▶ _BLOCO DE TEXTO_
Ao penetrar na penumbra da sala, há que acomodar os olhos e habituar a audição à convivência entre o ruído de projetor e a banda sonora do trabalho de Amy Tan. E essa adaptação reforça a passagem do visitante à condição de voyeur privilegiado, com acesso a reservas de museus e a espaços fechados ao público. Atentos à disrupção: estatuária clássica e conceitos contemporâneos, escultura tátil e filme imaterial. O gesto arqueológico em segunda mão, ganha, na curadoria de Penelope Curtis, perspetivas, reenquadramentos e até uma dimensão imersiva – sugerida pelo contraste da película com as paisagens dos jardins, filtradas como uma tela difusa.
Cá dentro, vê-se primeiro Inventory, os cinco ecrãs de Amy Tan revezando planos da coleção do Museu John Soane, em Londres: ora fazendo zoom num fragmento de um busto, ora mostrando-o na parede, insinuando narrativas que denunciam o olhar de colecionador. Depois, vem o voyeurismo de Mark Lewis: em Nude, o artista faz-nos contemplar e andar à volta da célebre estátua do Louvre, Hermafrodita Adormecido, numa experiência noturna, sensual e cinematográfica. Rosa Barba adentra-nos nas reservas dos museus italianos, filmando estátuas que, quebradas ou enroladas em película, aguardam, duplamente, o regresso à vida.

▶ _LINHAS DE DADOS_
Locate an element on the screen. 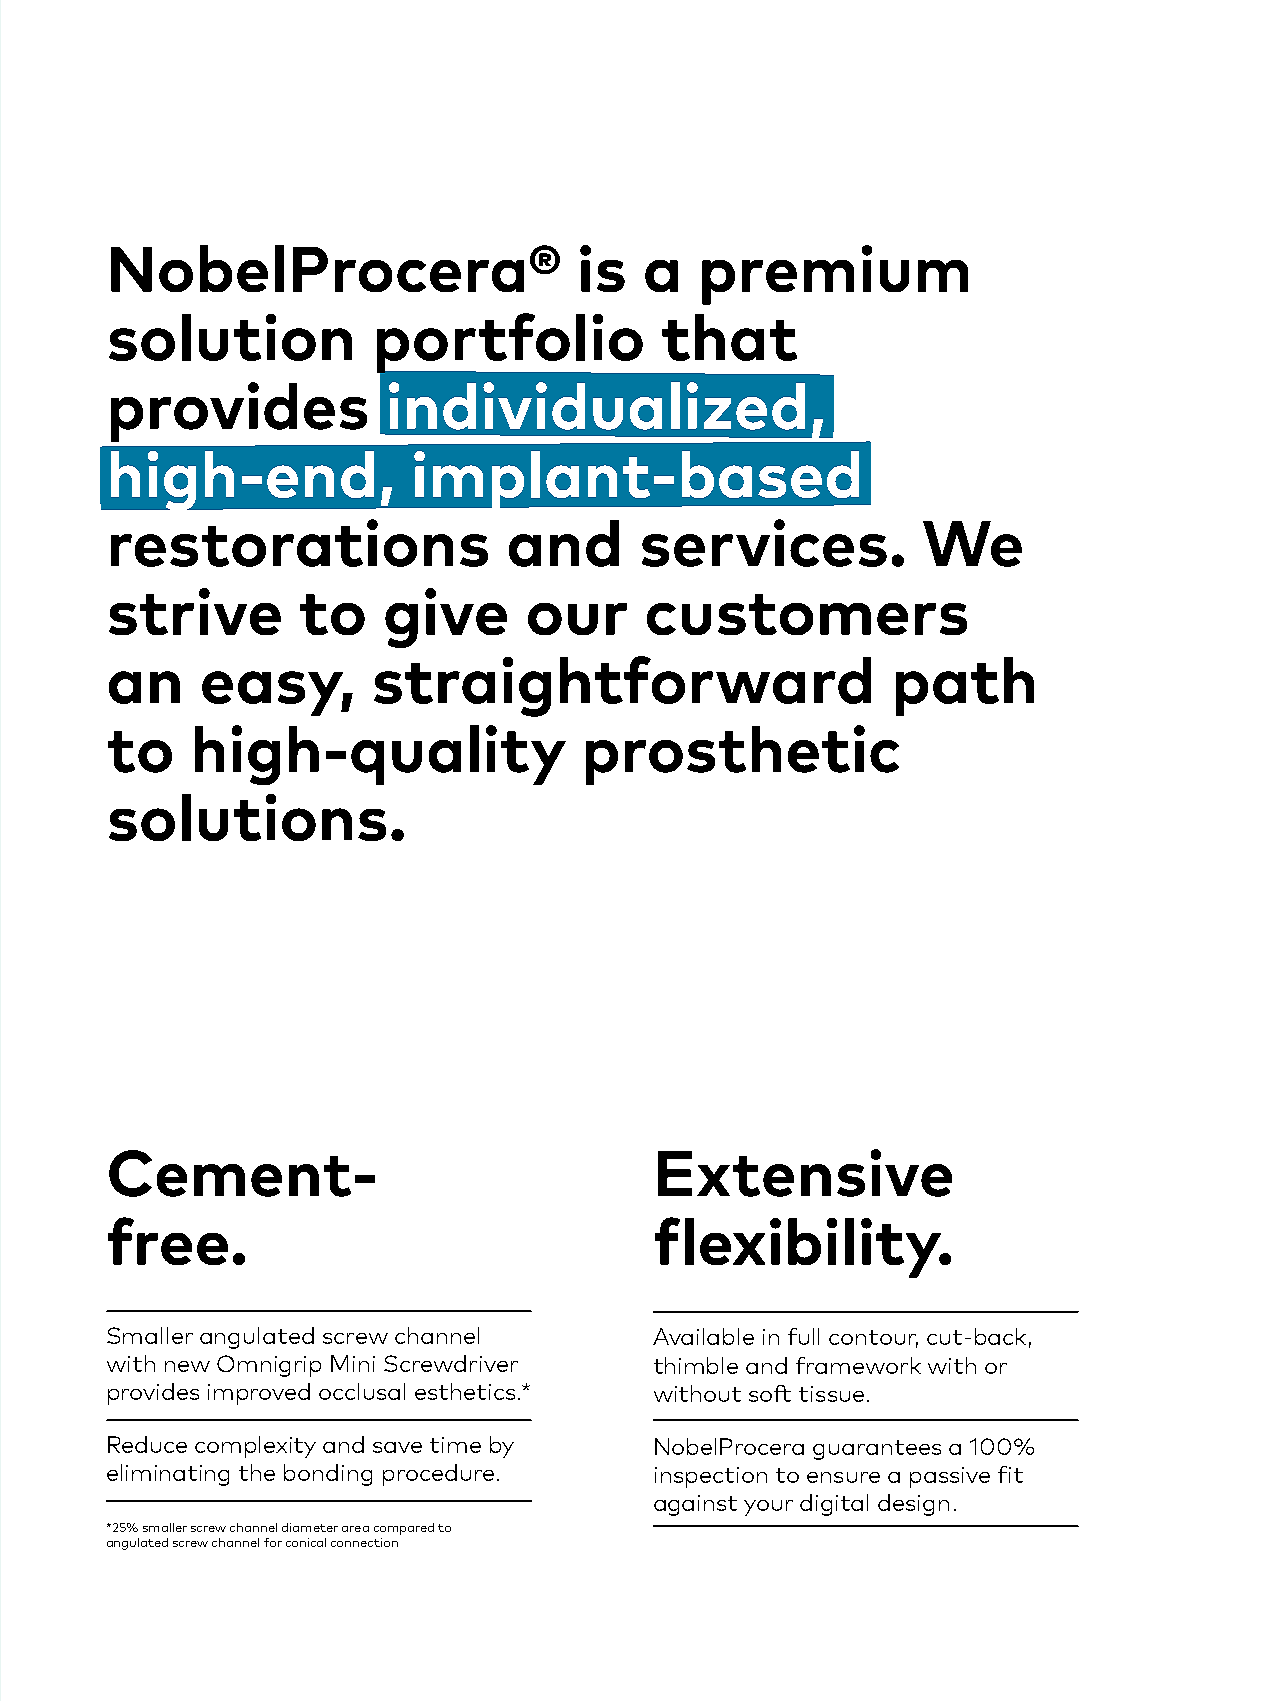  diameter is located at coordinates (310, 1527).
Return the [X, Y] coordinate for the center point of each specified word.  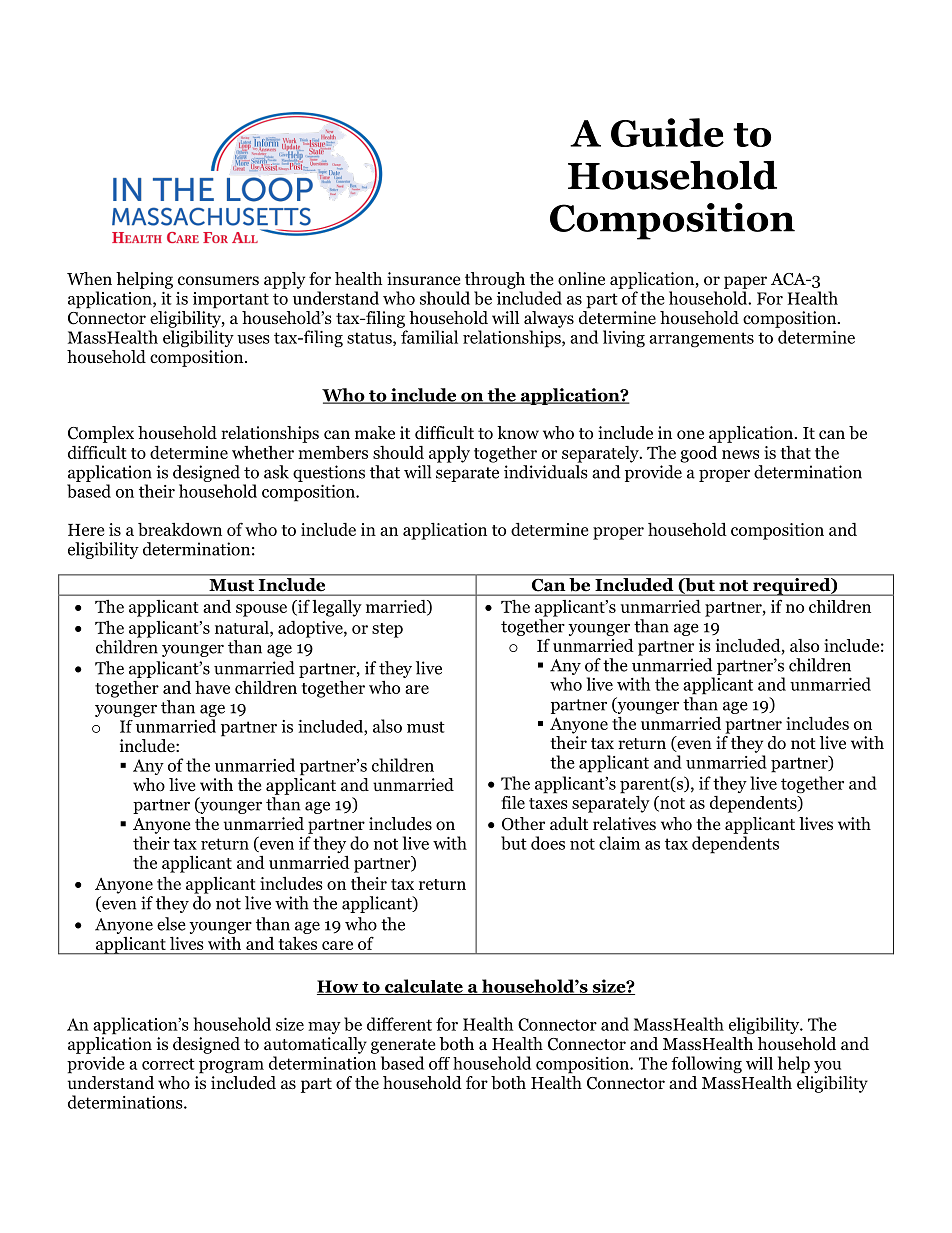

▶ _TAREFA PROPOSTA_
Cite por inteiro o texto sobre a exposição, sem mudar uma palavra. Não é preciso usar os dados para nada.

▶ _RESPOSTA_
Ao penetrar na penumbra da sala, há que acomodar os olhos e habituar a audição à convivência entre o ruído de projetor e a banda sonora do trabalho de Amy Tan. E essa adaptação reforça a passagem do visitante à condição de voyeur privilegiado, com acesso a reservas de museus e a espaços fechados ao público. Atentos à disrupção: estatuária clássica e conceitos contemporâneos, escultura tátil e filme imaterial. O gesto arqueológico em segunda mão, ganha, na curadoria de Penelope Curtis, perspetivas, reenquadramentos e até uma dimensão imersiva – sugerida pelo contraste da película com as paisagens dos jardins, filtradas como uma tela difusa.
Cá dentro, vê-se primeiro Inventory, os cinco ecrãs de Amy Tan revezando planos da coleção do Museu John Soane, em Londres: ora fazendo zoom num fragmento de um busto, ora mostrando-o na parede, insinuando narrativas que denunciam o olhar de colecionador. Depois, vem o voyeurismo de Mark Lewis: em Nude, o artista faz-nos contemplar e andar à volta da célebre estátua do Louvre, Hermafrodita Adormecido, numa experiência noturna, sensual e cinematográfica. Rosa Barba adentra-nos nas reservas dos museus italianos, filmando estátuas que, quebradas ou enroladas em película, aguardam, duplamente, o regresso à vida.